Exercise>
Keeping every word in place, write out the entries that come next.

-.-.-

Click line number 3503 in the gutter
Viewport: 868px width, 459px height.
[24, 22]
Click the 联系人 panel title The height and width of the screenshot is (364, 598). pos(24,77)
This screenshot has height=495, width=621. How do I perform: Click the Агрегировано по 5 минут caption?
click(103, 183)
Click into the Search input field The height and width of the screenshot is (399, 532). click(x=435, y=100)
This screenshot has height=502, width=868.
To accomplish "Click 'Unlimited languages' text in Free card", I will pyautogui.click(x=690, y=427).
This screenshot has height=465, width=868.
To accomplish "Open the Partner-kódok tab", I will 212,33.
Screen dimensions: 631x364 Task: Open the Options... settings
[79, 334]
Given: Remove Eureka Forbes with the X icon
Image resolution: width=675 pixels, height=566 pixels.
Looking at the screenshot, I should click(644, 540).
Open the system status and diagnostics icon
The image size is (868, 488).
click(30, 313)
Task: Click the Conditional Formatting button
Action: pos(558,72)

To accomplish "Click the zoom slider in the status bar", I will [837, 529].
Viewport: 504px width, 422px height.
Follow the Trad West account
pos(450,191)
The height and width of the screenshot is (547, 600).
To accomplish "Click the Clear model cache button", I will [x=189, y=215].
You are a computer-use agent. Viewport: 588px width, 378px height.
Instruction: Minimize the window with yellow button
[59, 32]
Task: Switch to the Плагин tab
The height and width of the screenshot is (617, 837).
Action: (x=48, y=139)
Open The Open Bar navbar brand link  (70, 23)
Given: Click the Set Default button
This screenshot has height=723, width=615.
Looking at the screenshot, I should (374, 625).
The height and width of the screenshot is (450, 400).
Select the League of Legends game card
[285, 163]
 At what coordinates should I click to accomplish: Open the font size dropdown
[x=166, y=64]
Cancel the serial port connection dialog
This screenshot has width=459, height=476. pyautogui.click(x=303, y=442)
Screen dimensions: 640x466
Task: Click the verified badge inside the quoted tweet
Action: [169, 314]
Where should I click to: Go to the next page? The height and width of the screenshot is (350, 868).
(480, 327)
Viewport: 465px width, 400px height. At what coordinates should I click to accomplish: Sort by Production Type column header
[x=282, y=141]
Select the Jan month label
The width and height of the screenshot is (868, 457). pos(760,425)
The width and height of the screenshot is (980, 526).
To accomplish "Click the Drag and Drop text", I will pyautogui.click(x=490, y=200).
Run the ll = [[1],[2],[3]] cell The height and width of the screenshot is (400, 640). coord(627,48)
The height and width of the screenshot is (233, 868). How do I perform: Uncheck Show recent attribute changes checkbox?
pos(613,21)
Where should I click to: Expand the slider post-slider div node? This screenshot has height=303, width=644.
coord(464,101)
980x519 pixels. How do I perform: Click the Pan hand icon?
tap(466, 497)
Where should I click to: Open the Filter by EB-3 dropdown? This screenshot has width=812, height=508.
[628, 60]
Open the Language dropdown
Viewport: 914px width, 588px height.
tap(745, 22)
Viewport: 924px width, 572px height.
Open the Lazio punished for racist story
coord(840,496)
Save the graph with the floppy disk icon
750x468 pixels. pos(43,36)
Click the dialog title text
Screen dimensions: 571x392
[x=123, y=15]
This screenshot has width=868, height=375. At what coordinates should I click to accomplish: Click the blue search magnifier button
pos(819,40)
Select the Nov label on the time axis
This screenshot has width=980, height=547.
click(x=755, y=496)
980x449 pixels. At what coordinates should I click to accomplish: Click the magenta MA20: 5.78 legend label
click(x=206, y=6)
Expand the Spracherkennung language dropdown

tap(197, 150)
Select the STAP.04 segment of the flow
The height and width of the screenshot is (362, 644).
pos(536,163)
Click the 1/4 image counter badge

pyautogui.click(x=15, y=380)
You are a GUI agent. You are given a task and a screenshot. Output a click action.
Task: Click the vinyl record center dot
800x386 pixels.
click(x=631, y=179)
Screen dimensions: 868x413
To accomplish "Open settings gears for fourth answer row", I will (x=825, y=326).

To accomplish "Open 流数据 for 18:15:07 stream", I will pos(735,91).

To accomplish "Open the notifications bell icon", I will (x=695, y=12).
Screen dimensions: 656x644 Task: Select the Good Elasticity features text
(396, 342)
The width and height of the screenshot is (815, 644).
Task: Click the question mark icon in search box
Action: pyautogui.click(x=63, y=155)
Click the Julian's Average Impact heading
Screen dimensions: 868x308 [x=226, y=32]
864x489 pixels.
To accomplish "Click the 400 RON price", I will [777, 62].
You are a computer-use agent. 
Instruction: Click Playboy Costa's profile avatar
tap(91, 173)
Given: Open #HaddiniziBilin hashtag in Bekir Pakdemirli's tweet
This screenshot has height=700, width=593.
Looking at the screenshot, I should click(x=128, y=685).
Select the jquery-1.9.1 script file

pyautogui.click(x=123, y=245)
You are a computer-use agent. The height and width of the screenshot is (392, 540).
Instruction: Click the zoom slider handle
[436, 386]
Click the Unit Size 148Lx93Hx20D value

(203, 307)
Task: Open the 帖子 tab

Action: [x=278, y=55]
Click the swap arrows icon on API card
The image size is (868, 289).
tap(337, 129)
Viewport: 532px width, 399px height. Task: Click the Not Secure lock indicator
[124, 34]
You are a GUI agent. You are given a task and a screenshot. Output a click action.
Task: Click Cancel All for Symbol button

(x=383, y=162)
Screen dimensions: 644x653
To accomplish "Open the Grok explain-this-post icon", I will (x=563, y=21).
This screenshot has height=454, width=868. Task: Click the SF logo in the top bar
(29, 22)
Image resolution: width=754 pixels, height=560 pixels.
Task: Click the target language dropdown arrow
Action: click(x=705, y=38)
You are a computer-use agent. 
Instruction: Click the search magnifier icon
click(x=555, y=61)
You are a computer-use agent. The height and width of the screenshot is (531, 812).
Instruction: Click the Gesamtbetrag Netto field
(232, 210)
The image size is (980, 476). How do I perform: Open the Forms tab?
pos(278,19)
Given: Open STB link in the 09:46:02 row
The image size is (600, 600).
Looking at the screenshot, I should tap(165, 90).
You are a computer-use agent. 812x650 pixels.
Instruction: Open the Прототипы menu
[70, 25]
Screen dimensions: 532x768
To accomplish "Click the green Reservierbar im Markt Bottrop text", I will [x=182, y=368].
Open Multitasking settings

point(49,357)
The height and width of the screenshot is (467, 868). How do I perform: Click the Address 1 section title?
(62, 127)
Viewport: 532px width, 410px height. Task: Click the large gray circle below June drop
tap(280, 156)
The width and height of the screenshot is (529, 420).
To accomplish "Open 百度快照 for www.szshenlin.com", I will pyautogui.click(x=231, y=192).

-.-.-

Response>
Click line number 3503 in the gutter
Viewport: 868px width, 459px height.
[24, 22]
Click the 联系人 panel title The height and width of the screenshot is (364, 598). pos(24,77)
This screenshot has height=495, width=621. How do I perform: Click the Агрегировано по 5 минут caption?
click(103, 183)
Click into the Search input field The height and width of the screenshot is (399, 532). click(x=435, y=100)
This screenshot has height=502, width=868.
To accomplish "Click 'Unlimited languages' text in Free card", I will pyautogui.click(x=690, y=427).
This screenshot has height=465, width=868.
To accomplish "Open the Partner-kódok tab", I will 212,33.
Screen dimensions: 631x364 Task: Open the Options... settings
[79, 334]
Given: Remove Eureka Forbes with the X icon
Image resolution: width=675 pixels, height=566 pixels.
Looking at the screenshot, I should click(644, 540).
Open the system status and diagnostics icon
The image size is (868, 488).
click(30, 313)
Task: Click the Conditional Formatting button
Action: pos(558,72)

To accomplish "Click the zoom slider in the status bar", I will [837, 529].
Viewport: 504px width, 422px height.
Follow the Trad West account
pos(450,191)
The height and width of the screenshot is (547, 600).
To accomplish "Click the Clear model cache button", I will [x=189, y=215].
You are a computer-use agent. Viewport: 588px width, 378px height.
Instruction: Minimize the window with yellow button
[59, 32]
Task: Switch to the Плагин tab
The height and width of the screenshot is (617, 837).
Action: (x=48, y=139)
Open The Open Bar navbar brand link  (70, 23)
Given: Click the Set Default button
This screenshot has height=723, width=615.
Looking at the screenshot, I should (374, 625).
The height and width of the screenshot is (450, 400).
Select the League of Legends game card
[285, 163]
 At what coordinates should I click to accomplish: Open the font size dropdown
[x=166, y=64]
Cancel the serial port connection dialog
This screenshot has width=459, height=476. pyautogui.click(x=303, y=442)
Screen dimensions: 640x466
Task: Click the verified badge inside the quoted tweet
Action: [169, 314]
Where should I click to: Go to the next page? The height and width of the screenshot is (350, 868).
(480, 327)
Viewport: 465px width, 400px height. At what coordinates should I click to accomplish: Sort by Production Type column header
[x=282, y=141]
Select the Jan month label
The width and height of the screenshot is (868, 457). pos(760,425)
The width and height of the screenshot is (980, 526).
To accomplish "Click the Drag and Drop text", I will pyautogui.click(x=490, y=200).
Run the ll = [[1],[2],[3]] cell The height and width of the screenshot is (400, 640). coord(627,48)
The height and width of the screenshot is (233, 868). How do I perform: Uncheck Show recent attribute changes checkbox?
pos(613,21)
Where should I click to: Expand the slider post-slider div node? This screenshot has height=303, width=644.
coord(464,101)
980x519 pixels. How do I perform: Click the Pan hand icon?
tap(466, 497)
Where should I click to: Open the Filter by EB-3 dropdown? This screenshot has width=812, height=508.
[628, 60]
Open the Language dropdown
Viewport: 914px width, 588px height.
tap(745, 22)
Viewport: 924px width, 572px height.
Open the Lazio punished for racist story
coord(840,496)
Save the graph with the floppy disk icon
750x468 pixels. pos(43,36)
Click the dialog title text
Screen dimensions: 571x392
[x=123, y=15]
This screenshot has width=868, height=375. At what coordinates should I click to accomplish: Click the blue search magnifier button
pos(819,40)
Select the Nov label on the time axis
This screenshot has width=980, height=547.
click(x=755, y=496)
980x449 pixels. At what coordinates should I click to accomplish: Click the magenta MA20: 5.78 legend label
click(x=206, y=6)
Expand the Spracherkennung language dropdown

tap(197, 150)
Select the STAP.04 segment of the flow
The height and width of the screenshot is (362, 644).
pos(536,163)
Click the 1/4 image counter badge

pyautogui.click(x=15, y=380)
You are a GUI agent. You are given a task and a screenshot. Output a click action.
Task: Click the vinyl record center dot
800x386 pixels.
click(x=631, y=179)
Screen dimensions: 868x413
To accomplish "Open settings gears for fourth answer row", I will (x=825, y=326).

To accomplish "Open 流数据 for 18:15:07 stream", I will pos(735,91).

To accomplish "Open the notifications bell icon", I will (x=695, y=12).
Screen dimensions: 656x644 Task: Select the Good Elasticity features text
(396, 342)
The width and height of the screenshot is (815, 644).
Task: Click the question mark icon in search box
Action: pyautogui.click(x=63, y=155)
Click the Julian's Average Impact heading
Screen dimensions: 868x308 [x=226, y=32]
864x489 pixels.
To accomplish "Click the 400 RON price", I will [777, 62].
You are a computer-use agent. 
Instruction: Click Playboy Costa's profile avatar
tap(91, 173)
Given: Open #HaddiniziBilin hashtag in Bekir Pakdemirli's tweet
This screenshot has height=700, width=593.
Looking at the screenshot, I should click(x=128, y=685).
Select the jquery-1.9.1 script file

pyautogui.click(x=123, y=245)
You are a computer-use agent. The height and width of the screenshot is (392, 540).
Instruction: Click the zoom slider handle
[436, 386]
Click the Unit Size 148Lx93Hx20D value

(203, 307)
Task: Open the 帖子 tab

Action: [x=278, y=55]
Click the swap arrows icon on API card
The image size is (868, 289).
tap(337, 129)
Viewport: 532px width, 399px height. Task: Click the Not Secure lock indicator
[124, 34]
You are a GUI agent. You are given a task and a screenshot. Output a click action.
Task: Click Cancel All for Symbol button

(x=383, y=162)
Screen dimensions: 644x653
To accomplish "Open the Grok explain-this-post icon", I will (x=563, y=21).
This screenshot has height=454, width=868. Task: Click the SF logo in the top bar
(29, 22)
Image resolution: width=754 pixels, height=560 pixels.
Task: Click the target language dropdown arrow
Action: click(x=705, y=38)
You are a computer-use agent. 
Instruction: Click the search magnifier icon
click(x=555, y=61)
You are a computer-use agent. The height and width of the screenshot is (531, 812).
Instruction: Click the Gesamtbetrag Netto field
(232, 210)
The image size is (980, 476). How do I perform: Open the Forms tab?
pos(278,19)
Given: Open STB link in the 09:46:02 row
The image size is (600, 600).
Looking at the screenshot, I should tap(165, 90).
You are a computer-use agent. 812x650 pixels.
Instruction: Open the Прототипы menu
[70, 25]
Screen dimensions: 532x768
To accomplish "Click the green Reservierbar im Markt Bottrop text", I will [x=182, y=368].
Open Multitasking settings

point(49,357)
The height and width of the screenshot is (467, 868). How do I perform: Click the Address 1 section title?
(62, 127)
Viewport: 532px width, 410px height. Task: Click the large gray circle below June drop
tap(280, 156)
The width and height of the screenshot is (529, 420).
To accomplish "Open 百度快照 for www.szshenlin.com", I will pyautogui.click(x=231, y=192).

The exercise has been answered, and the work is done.